For a short moment Harry thought, he'd cracked Hermione. But her face hardened again. It was not about Ewen. It was all about Malfoy.
"Look, I'm not asking you to like Malfoy. We were stuck in it together, we had to compromise! He was dancing to my tune as much as I was dancing to his! And he turned over a new leaf too."
"Did he?"
"He did."
Ron and Hermione exchanged glances, and Ron heaved a slow measured sigh.
"All right. Who are you spying on now then?" Ron looked down at the map. It was still flickering with flagged dots.
"No one." Harry raised his wand to declare his unconsummated mischief as managed, but... "Wait!" Harry's eye fell on a dot moving out of the Slytherin Quarters. "What the fuck?" The name attached to it was Rick Vaisey. "I thought he was expelled. Together with the other death suckers."
"You would think so," Hermione pulled the Charms of Defence and Deterrence down from the top of the pile and glanced sourly at the map, "but he didn't cruciate anyone, and his lawyers talked him back in. At least that's what Gibbon swore about so loudly in the lunch break."
"Shame her fake Dementor didn't give him a proper snog!" Ron said.
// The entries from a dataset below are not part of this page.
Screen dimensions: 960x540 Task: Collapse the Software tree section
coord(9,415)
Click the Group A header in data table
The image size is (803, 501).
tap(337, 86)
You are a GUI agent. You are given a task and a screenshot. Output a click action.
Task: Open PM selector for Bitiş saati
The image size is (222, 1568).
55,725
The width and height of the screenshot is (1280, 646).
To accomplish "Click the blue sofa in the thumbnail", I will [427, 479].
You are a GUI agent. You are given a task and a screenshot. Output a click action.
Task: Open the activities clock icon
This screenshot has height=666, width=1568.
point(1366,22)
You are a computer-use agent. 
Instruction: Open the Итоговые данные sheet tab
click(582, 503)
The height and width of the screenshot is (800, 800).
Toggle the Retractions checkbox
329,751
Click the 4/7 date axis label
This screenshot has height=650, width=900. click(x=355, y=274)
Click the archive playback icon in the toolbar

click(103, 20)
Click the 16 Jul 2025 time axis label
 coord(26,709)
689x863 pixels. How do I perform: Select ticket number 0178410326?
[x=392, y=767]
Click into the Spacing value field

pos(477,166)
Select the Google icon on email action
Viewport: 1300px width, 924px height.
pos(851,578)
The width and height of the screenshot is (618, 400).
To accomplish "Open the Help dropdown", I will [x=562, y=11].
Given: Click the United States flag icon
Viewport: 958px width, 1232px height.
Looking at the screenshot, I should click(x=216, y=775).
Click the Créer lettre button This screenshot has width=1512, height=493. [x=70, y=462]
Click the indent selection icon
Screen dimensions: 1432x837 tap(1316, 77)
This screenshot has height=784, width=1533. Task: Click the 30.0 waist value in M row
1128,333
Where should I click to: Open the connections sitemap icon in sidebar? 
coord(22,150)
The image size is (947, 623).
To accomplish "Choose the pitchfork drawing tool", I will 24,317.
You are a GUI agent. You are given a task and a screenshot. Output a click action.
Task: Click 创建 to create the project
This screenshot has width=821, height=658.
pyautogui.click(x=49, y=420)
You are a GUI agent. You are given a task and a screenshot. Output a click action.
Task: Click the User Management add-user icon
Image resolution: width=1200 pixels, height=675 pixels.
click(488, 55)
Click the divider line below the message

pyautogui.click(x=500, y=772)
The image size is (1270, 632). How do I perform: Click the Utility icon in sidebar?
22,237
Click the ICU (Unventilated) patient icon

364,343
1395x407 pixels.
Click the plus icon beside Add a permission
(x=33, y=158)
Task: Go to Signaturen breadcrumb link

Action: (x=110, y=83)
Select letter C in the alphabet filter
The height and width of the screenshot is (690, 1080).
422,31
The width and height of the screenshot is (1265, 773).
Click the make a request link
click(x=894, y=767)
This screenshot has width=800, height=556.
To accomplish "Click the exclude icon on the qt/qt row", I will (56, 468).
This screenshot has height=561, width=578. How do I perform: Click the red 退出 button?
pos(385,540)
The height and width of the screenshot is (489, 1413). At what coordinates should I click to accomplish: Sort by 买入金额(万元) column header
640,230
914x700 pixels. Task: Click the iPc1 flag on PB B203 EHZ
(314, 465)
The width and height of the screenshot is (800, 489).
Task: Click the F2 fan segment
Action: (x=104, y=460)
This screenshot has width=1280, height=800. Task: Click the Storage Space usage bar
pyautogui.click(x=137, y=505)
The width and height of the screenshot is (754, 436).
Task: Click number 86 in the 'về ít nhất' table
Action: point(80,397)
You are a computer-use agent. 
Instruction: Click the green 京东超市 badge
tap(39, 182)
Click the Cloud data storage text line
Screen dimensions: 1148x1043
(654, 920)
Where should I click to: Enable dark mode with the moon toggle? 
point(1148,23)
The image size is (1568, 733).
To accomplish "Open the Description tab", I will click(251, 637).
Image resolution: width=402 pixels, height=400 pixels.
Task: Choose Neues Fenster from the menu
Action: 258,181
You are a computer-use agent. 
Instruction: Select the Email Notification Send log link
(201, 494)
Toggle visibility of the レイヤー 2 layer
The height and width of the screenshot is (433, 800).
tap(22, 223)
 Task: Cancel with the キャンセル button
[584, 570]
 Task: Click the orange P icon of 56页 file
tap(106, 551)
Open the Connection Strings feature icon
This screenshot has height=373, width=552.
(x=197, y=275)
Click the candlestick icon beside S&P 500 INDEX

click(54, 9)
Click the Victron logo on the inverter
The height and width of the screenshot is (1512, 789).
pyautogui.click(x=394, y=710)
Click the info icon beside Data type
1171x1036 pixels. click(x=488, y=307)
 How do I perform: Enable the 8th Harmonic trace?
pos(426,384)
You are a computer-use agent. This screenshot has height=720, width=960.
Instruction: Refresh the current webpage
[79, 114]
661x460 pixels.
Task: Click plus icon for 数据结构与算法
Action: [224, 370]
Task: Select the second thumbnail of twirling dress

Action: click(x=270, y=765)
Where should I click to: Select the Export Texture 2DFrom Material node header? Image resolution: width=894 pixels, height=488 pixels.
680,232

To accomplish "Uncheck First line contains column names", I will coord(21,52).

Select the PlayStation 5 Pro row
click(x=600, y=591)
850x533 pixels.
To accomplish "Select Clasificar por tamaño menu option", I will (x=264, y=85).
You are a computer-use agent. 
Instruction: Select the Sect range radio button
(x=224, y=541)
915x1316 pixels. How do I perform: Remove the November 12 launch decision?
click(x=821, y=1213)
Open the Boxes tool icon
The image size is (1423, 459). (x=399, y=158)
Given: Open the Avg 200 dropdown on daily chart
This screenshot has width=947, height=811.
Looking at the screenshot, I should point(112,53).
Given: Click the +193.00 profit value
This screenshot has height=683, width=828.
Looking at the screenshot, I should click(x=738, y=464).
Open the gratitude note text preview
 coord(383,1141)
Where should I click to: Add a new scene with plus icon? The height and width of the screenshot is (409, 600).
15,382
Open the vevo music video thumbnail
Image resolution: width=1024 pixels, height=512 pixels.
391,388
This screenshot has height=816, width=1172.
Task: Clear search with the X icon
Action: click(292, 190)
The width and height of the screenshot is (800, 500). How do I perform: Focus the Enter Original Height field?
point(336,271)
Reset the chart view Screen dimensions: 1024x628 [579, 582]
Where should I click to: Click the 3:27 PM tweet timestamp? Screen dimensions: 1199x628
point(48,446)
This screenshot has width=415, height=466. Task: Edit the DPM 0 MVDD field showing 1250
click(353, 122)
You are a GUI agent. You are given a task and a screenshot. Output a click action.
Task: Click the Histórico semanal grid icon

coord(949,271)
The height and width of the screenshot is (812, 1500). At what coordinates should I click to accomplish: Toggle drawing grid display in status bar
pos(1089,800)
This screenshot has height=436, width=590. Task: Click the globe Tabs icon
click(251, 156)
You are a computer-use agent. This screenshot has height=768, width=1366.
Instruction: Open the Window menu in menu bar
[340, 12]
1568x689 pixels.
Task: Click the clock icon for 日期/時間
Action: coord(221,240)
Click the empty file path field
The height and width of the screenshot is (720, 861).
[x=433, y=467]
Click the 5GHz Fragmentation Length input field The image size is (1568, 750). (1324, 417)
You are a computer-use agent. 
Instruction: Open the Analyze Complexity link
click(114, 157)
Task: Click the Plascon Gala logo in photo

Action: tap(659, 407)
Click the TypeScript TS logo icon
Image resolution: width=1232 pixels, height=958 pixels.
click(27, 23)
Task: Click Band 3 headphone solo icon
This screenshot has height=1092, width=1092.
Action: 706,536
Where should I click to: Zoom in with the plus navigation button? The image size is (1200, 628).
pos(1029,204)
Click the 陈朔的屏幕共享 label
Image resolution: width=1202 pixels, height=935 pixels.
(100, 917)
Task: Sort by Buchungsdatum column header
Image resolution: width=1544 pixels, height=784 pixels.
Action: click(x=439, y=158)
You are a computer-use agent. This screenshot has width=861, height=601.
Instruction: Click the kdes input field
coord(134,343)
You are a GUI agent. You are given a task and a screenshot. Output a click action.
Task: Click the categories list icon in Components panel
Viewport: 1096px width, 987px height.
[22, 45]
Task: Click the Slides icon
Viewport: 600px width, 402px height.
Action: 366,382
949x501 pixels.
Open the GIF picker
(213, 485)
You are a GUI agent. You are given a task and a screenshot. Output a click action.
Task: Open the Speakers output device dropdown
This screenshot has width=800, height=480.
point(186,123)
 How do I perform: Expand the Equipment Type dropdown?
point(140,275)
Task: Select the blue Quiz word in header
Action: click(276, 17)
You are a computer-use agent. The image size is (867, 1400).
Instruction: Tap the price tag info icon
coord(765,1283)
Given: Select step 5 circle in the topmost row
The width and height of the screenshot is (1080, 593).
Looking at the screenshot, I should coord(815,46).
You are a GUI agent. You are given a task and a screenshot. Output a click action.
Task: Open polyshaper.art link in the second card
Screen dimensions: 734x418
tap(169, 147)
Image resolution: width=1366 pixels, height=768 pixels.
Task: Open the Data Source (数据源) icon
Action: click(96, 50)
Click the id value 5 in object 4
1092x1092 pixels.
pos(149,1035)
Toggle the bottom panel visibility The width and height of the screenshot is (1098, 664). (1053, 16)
"It's very lucky it didn't, or they would have expelled her!" Hermione pulled another book down from the pile with a loud thud and her exasperated face was now fully visible. "Oh, sorry, I forgot! Then Malfoy would have won it for Gryffindor and everyone would be happy." She made a sound, something between a sniff and a hiss, dug her fist into her cheek and peered down into her book.
"That's not what I meant!" Ron reached for Hermione's shoulder, but she shook him off. Vaisey's dot was moving deeper into the underground labyrinth. "With all his buddies gone and Gibbon swaying the new Slytherin banner, I can't see him doing much harm."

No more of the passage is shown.